In their book, Beers and Probst argue that whereas these three reads help students examine texts more closely, the process is often teacher-driven and doesn't provide a gradual release of responsibility so that students eventually apply these reading behaviors independently.
To introduce these signposts to my fourth graders in the middle of our author study on Patricia Polacco, we read Pink and Say, a book where all six signposts were present.
Introduce the Signposts
First, I divided the class into six groups and assigned them each a signpost.

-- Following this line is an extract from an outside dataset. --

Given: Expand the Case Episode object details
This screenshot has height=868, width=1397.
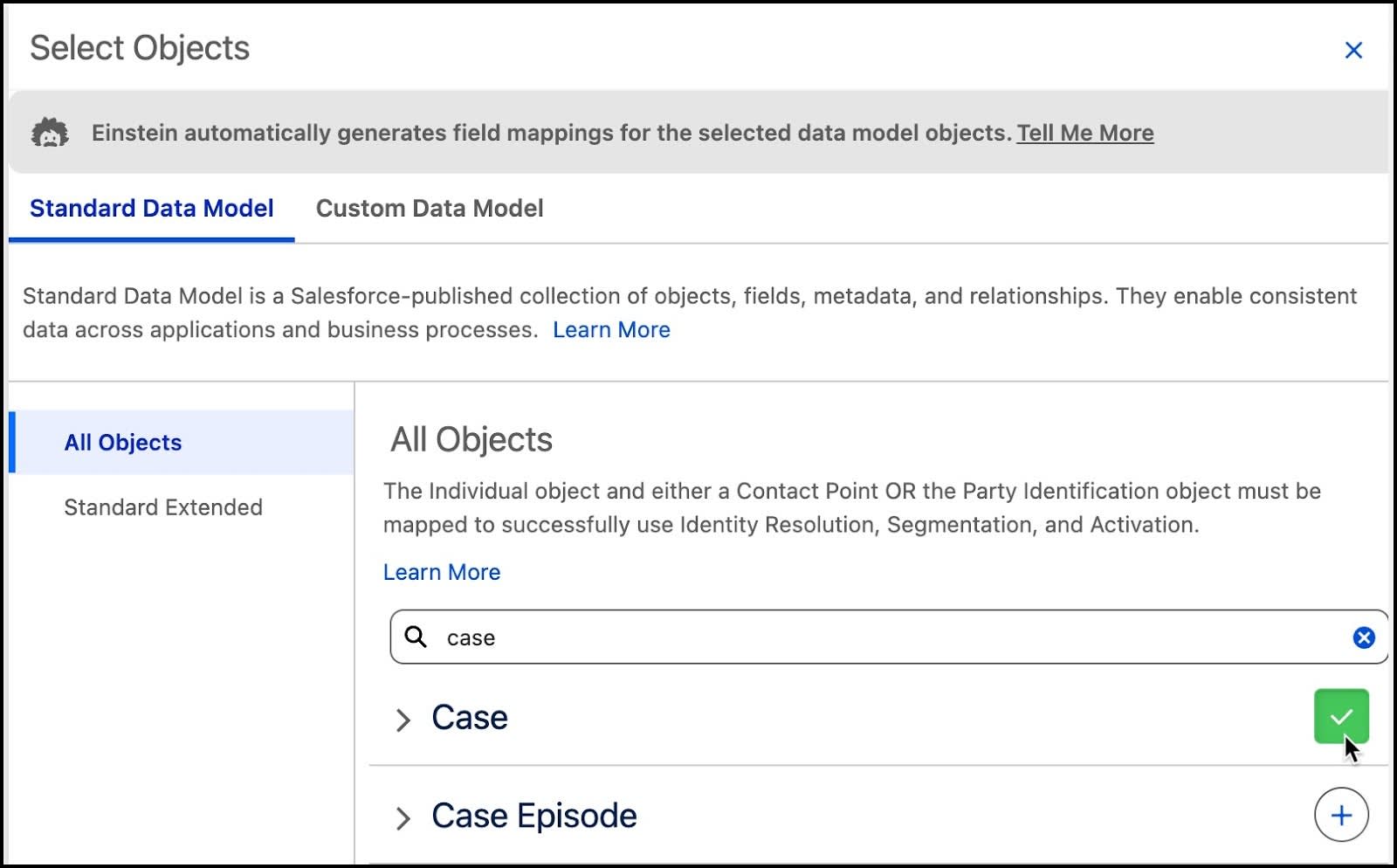Looking at the screenshot, I should (x=403, y=817).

They were responsible for defining their signpost to the class, along with sharing the question readers are to ask themselves once they've identified a particular signposts.

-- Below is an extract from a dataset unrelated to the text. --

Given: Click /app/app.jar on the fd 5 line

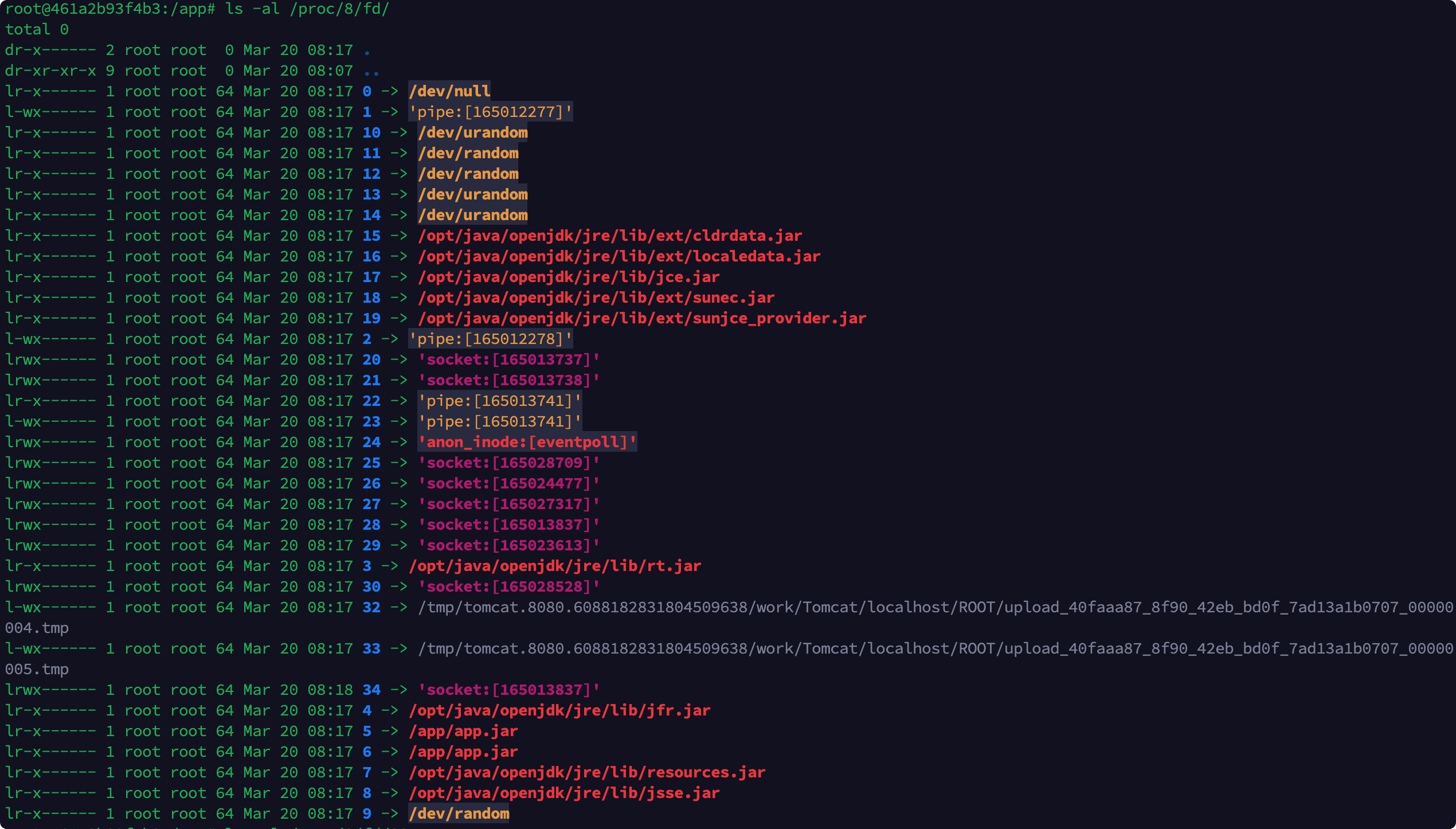Looking at the screenshot, I should (x=463, y=731).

- Contrasts and Contradictions: Sharp contrasts between what we expect and what we observe characters doing or feeling.
- Why is the character doing that?
- Aha Moments: Characters’ realizations that shift their actions, understanding or thinking.
- How might this change things?
- Tough Questions: The characters ask questions that reveal their inner struggles.
- What does this question make me wonder about?
- Words of the Wiser: Advice or insights wiser characters, usually older, offer about life to the main character.
- What’s the life lesson, and how might it affect the character?
- Again and Again: Events, images, or particular words that repeat over and over again.
- Why does this show up again and again?
- Memory Moment: Recollections by a character that interrupt the forward progress of the story.
- Why might this memory be important?
Identify the Signposts
Next, I hung up six pages from the book around the room. These were selections from Pink and Say that represented each of the six signposts. I asked the groups to find the page where their signpost was and be ready to justify their selection to the group.
Once every team was stationed at a page, we went around the room to see if the students had correctly identified the signposts.
Invitation to Independence
To finish the mini-lesson, I gave students a signposts bookmark (printed on cardstock) and encouraged them to look for these signposts in the texts they read and those that are read to them.
Since that initial lesson, we continue to look for signposts in the books I read aloud to them (first Front Desk by Kelly Yang and now Gregor the Overlander by Suzanne Collins), along with books we read in book clubs. The conversations we have, spurred by the signpost questions, are some of the deepest, most student-driven conversations that I have had in my 16-year educational career.